В самом деле, к ним, покачивая головой, приближался герцог.
— Что с вами, любезный герцог? — спросила графиня с обольстительнейшей улыбкой. — Вы чем-то недовольны?
— Графиня, — отвечал герцог, — не кажется ли вам, что мы все здесь чересчур серьезны, чтоб не сказать печальны, для столь радостного события, какое сейчас происходит? Помню, когда-то мы ездили навстречу такой же очаровательной, такой же красивой принцессе — то была матушка нашего дофина. Тогда мы все были куда веселей. Может быть, это оттого, что мы были моложе?
— Нет, — раздался голос за спиной герцога, — просто с тех пор монархия одряхлела.
У всех, кто слышал эти слова, мороз прошел по коже. Герцог оглянулся и увидел дворянина преклонных лет, одетого с отменным изяществом; угрюмо улыбаясь, он положил герцогу руку на плечо.

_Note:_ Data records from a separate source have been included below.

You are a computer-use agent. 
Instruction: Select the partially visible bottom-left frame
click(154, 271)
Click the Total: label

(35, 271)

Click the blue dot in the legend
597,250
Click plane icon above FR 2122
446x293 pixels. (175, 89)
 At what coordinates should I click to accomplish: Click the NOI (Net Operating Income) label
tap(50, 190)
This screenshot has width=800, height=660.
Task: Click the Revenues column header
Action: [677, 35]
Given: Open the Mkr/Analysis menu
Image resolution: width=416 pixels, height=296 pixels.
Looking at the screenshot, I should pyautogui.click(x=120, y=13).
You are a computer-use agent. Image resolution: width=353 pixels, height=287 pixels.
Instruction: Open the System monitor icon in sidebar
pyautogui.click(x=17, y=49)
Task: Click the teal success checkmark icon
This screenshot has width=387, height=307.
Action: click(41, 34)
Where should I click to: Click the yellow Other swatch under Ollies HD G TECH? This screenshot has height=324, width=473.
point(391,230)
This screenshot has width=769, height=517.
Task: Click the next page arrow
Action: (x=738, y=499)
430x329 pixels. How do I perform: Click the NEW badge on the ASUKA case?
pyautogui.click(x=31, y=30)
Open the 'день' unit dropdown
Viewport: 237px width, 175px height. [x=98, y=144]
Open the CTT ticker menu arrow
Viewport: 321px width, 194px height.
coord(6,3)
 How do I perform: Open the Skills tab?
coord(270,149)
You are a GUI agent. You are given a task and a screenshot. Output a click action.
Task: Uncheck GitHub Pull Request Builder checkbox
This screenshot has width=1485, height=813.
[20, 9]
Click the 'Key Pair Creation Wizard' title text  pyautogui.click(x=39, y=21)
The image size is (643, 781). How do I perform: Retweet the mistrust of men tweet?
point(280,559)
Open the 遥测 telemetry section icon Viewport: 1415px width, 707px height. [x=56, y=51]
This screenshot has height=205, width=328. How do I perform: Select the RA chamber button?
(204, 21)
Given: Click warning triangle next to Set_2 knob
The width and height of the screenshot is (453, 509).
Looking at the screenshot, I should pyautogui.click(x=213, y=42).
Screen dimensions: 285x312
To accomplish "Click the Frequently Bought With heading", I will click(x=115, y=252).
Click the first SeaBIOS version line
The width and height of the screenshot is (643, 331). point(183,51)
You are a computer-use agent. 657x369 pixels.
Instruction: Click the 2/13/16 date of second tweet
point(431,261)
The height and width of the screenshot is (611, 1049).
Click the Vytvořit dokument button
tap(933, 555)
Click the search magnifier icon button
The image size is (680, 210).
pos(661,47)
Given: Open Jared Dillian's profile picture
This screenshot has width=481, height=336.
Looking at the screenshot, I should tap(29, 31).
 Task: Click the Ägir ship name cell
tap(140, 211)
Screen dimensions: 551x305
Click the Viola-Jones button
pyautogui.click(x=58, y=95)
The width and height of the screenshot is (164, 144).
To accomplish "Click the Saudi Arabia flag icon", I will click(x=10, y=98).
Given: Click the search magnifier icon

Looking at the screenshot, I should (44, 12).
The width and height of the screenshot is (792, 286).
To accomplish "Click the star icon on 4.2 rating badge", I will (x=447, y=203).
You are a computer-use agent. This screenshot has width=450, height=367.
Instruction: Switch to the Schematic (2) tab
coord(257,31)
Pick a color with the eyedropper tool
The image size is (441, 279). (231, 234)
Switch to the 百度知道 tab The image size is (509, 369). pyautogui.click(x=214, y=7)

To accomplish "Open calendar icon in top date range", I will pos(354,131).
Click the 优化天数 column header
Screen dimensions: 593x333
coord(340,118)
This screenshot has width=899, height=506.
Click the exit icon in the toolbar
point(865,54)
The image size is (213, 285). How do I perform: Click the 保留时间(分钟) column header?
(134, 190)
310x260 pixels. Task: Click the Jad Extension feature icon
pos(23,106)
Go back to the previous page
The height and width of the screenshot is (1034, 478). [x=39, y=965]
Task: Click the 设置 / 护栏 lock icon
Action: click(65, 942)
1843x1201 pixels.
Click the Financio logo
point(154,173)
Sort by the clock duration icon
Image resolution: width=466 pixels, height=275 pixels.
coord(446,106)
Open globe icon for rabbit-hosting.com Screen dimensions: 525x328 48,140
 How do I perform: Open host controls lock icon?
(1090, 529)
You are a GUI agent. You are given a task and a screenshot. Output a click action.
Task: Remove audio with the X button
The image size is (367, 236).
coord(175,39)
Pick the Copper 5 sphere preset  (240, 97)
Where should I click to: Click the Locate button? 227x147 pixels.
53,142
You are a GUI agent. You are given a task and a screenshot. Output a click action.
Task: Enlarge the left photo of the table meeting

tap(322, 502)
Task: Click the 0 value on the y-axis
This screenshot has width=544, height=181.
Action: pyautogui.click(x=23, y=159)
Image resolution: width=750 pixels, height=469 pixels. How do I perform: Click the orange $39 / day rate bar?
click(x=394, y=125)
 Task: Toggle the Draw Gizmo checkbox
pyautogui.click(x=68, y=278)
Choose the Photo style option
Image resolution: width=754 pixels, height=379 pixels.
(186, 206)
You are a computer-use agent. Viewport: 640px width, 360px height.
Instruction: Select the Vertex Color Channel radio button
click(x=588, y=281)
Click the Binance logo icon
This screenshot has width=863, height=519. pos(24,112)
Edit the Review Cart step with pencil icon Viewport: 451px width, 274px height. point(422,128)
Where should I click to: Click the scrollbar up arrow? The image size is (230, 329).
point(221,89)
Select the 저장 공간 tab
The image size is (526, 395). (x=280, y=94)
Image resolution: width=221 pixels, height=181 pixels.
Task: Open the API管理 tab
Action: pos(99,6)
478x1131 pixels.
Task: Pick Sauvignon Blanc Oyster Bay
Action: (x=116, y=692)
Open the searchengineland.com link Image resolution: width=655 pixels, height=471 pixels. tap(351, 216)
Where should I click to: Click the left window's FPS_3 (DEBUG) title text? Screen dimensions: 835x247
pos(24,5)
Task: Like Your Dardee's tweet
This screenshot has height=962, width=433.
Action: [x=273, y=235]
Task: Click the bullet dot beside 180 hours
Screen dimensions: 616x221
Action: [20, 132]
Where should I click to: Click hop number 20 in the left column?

— Да будь я проклят! — вскричал герцог. — Это же барон де Таверне! Графиня, — добавил он, — вот один из стариннейших моих друзей, и я прошу вас быть благосклонной к нему. Барон де Таверне-Мезон-Руж.
— Вот и папаша! — одновременно произнесли Жан и графиня, склоняя в приветствии голову.
— По каретам, господа, по каретам, — прокричал в этот миг гофмейстер.
Оба старика поклонились графине и виконту и, радуясь встрече после столь долгой разлуки, сели вместе в одну карету.
— Ну что ж! — заметил виконт. — Должен признаться вам, дорогая, отец нравится мне ничуть не больше, чем его дети.
— Какая жалость, — подхватила графиня, — что этот медвежонок Жильбер удрал: он ведь вырос у них в доме, мог бы нам все про них рассказать.
— Что ж, — откликнулся Жан. — Теперь-то мы его разыщем, тем паче что все остальное уже сделано.
Тут кареты тронулись, и разговор прервался.
На другой день, переночевав в Компьене и проспав, как было в обычаях той эпохи, от заката до восхода, оба двора, теперь уже перемешавшись, двинулись в Париж, эту разверстую бездну, которой предстояло поглотить их всех.